The outcry over Jay Inslee’s gas tax scheme—which Shift uncovered earlier this year—would have been enough for most leaders to pay attention to, and perhaps modify an economy-crushing plan.
But, not true for an ideologue like Inslee. Inslee’s top priority seems to keeping his title as the “nation’s greenest governor” and with it the pipeline to California billionaire Tom Steyer’s campaign cash.
Recently, in addition to his so-called “low carbon fuel standard” program – which his own consultant said could raise gas prices by $1.17 per gallon, with no benefit to Washington State’s transportation system – Inslee has debuted his “carbon reduction strategy, which (you guessed it) will raise gas prices by $1.46 over the next 20 years.

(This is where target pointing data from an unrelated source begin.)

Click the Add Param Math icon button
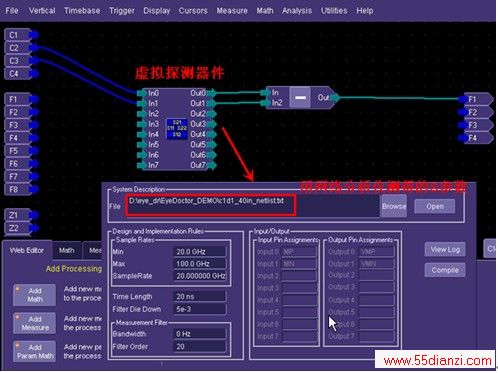 coord(34,351)
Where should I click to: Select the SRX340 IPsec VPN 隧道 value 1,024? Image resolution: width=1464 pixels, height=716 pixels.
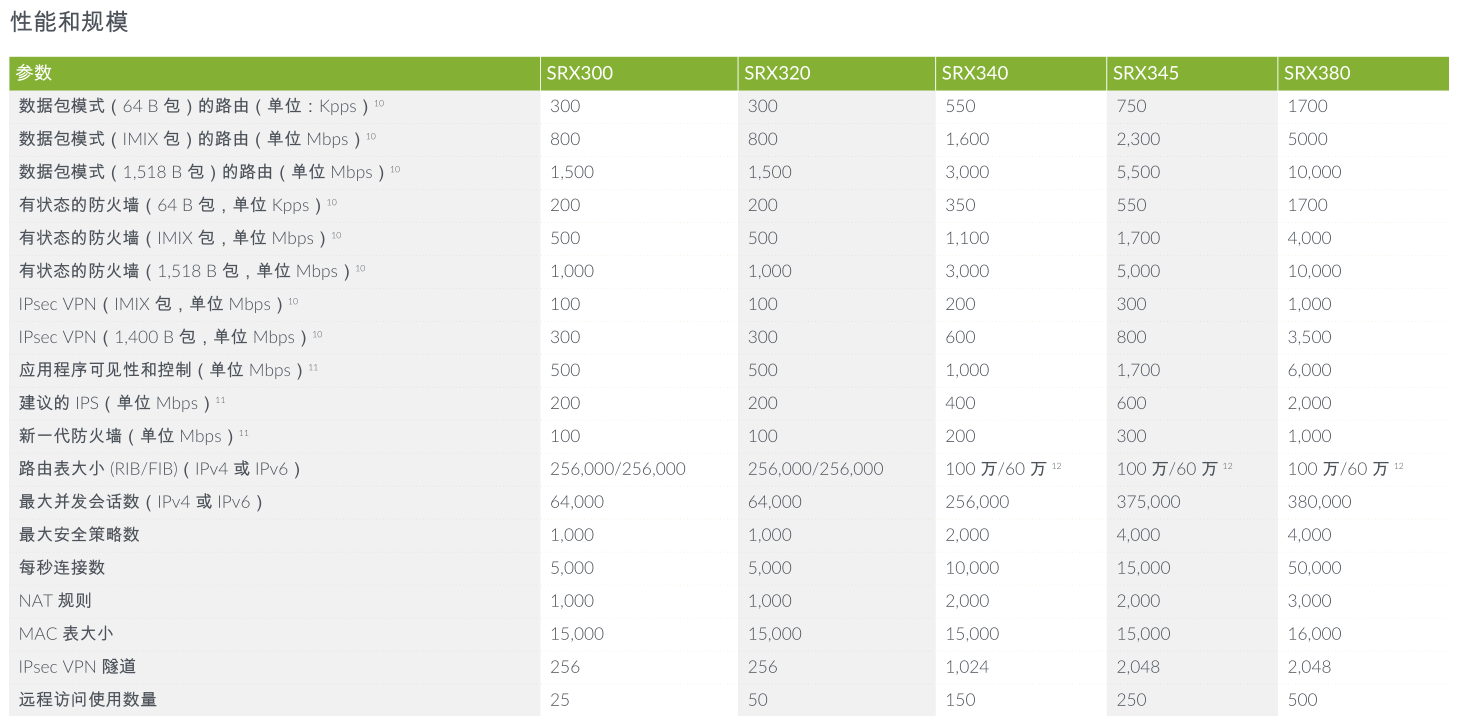click(967, 667)
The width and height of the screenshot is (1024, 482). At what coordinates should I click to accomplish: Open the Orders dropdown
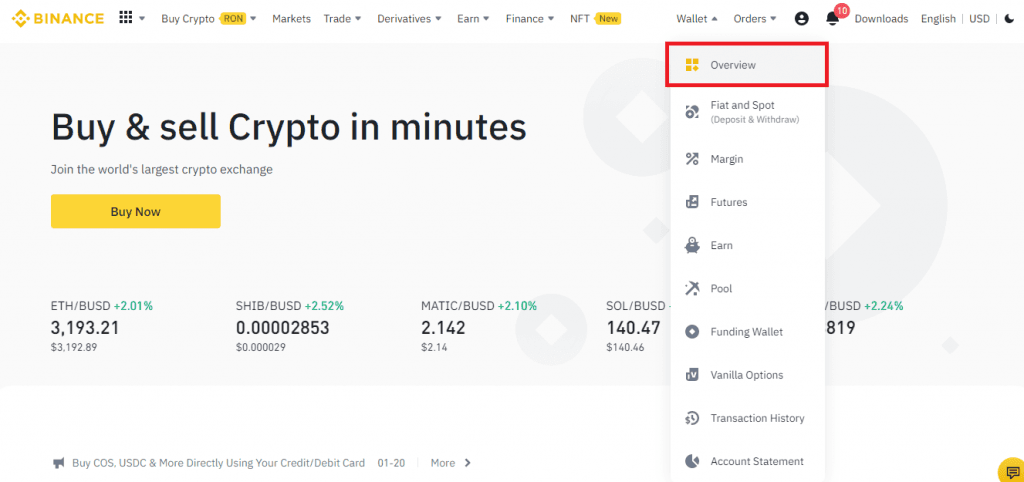point(755,18)
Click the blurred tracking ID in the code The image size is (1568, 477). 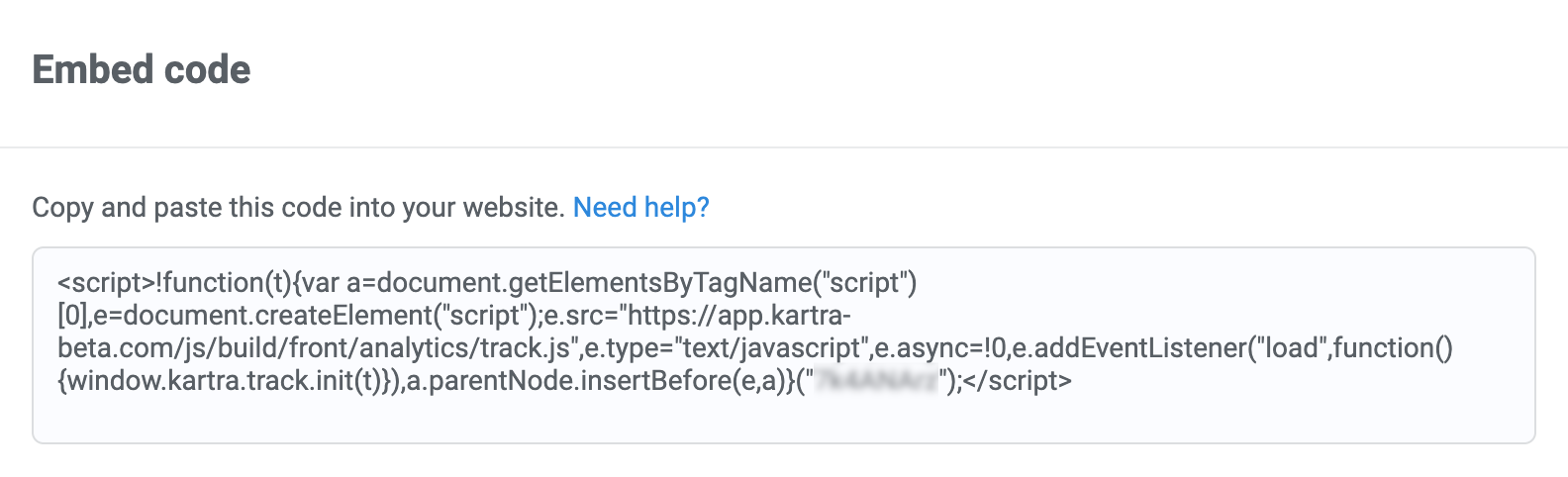coord(875,381)
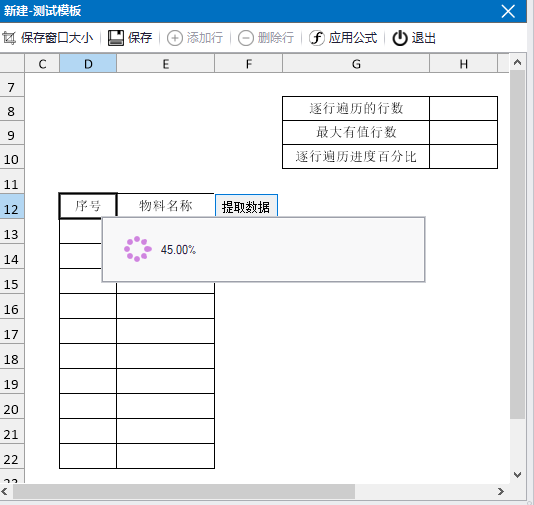Click the empty cell beside 最大有值行数
534x505 pixels.
click(463, 132)
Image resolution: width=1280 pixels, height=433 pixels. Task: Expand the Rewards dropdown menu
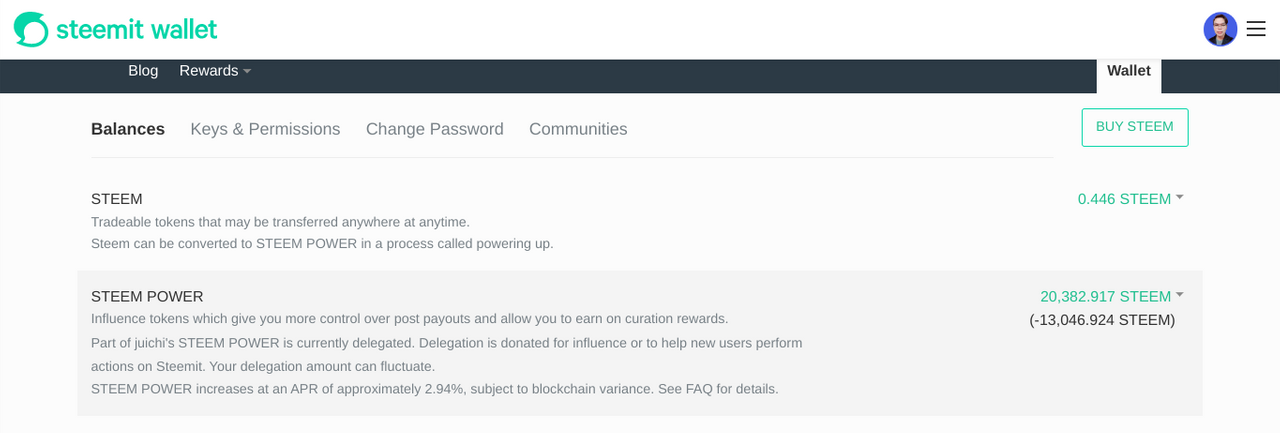[215, 71]
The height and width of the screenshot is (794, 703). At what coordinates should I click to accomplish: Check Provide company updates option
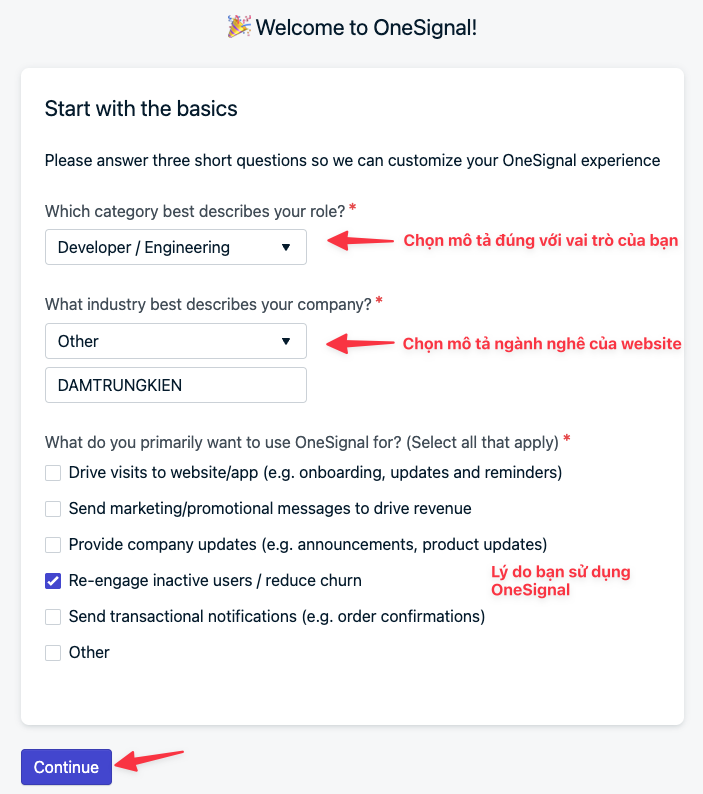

And, like its misguided predecessor, this new gas tax scheme also comes with no benefit to our state’s transportation infrastructure.
Even worse, its impact on the state’s economy is being deliberately manipulated by the Inslee administration bureaucrats who are developing his plans, who admit that they have “no confidence” in their projections about what Inslee’s green agenda will do to the state.
Last week, Inslee’s Carbon Emissions Reduction Task force (CERT) revised its previous economic study and alleged to show “positive economic results from one potential climate policy.” That climate policy would place “a price on carbon beginning at 12 cents per metric ton (in 2016) and rising to over $1.50 per metric ton by 2035, returning a portion of the revenue to selected industries.” The report claims that the policy scenario would create approximately 30,000 more jobs in Washington State “than in the baseline scenario.”
But the problem with CERT’s projections is that, according to the Washington Policy Center, “the economists who produced those results admit they have “no confidence” in the accuracy of the projections.” When asked to give an indication of the margin of error of the projections, the economists responded:
“The best (really only) way to introduce any sensitivity into simulations is through the inputs. ie. Assume a 10% increase vs a 20% increase in energy rates. There are no confidence margins on our results given the number of equations that go into every forecast.”
As the Washington Policy Center points out that, according to the economists’ response, “the model is so complicated, assessing the accuracy is impossible, preventing modelers from even providing an estimate of potential margin of error.” In response, the state claims that the models used for the projections are “the best available.” Apparently, “the best available” for Inslee and his climate policy agenda leaves out both usefulness and accuracy.
More indications that Inslee’s climate policy projections are highly inaccurate include:
- The questionable conclusion that “the economy would grow faster after raising carbon taxes by 8 cents every year for the next 20 years.”
- The false claim that Inslee’s plan is revenue neutral, especially considering the fact that the plan promises to use 35% of “the revenue is used for government programs, either in the General Fund or for the Working Families Tax Credit” and that 5% of the tax would go for “administration.”
Of course, blatant admissions of inaccuracy have not prevented Inslee and his office from bragging about the results of the study.
Whether Inslee will continue to brag about his flawed study will likely depend on how much voters learn about it before the November elections, and punish the Democrat legislative candidates who will support his efforts to jack up gas prices.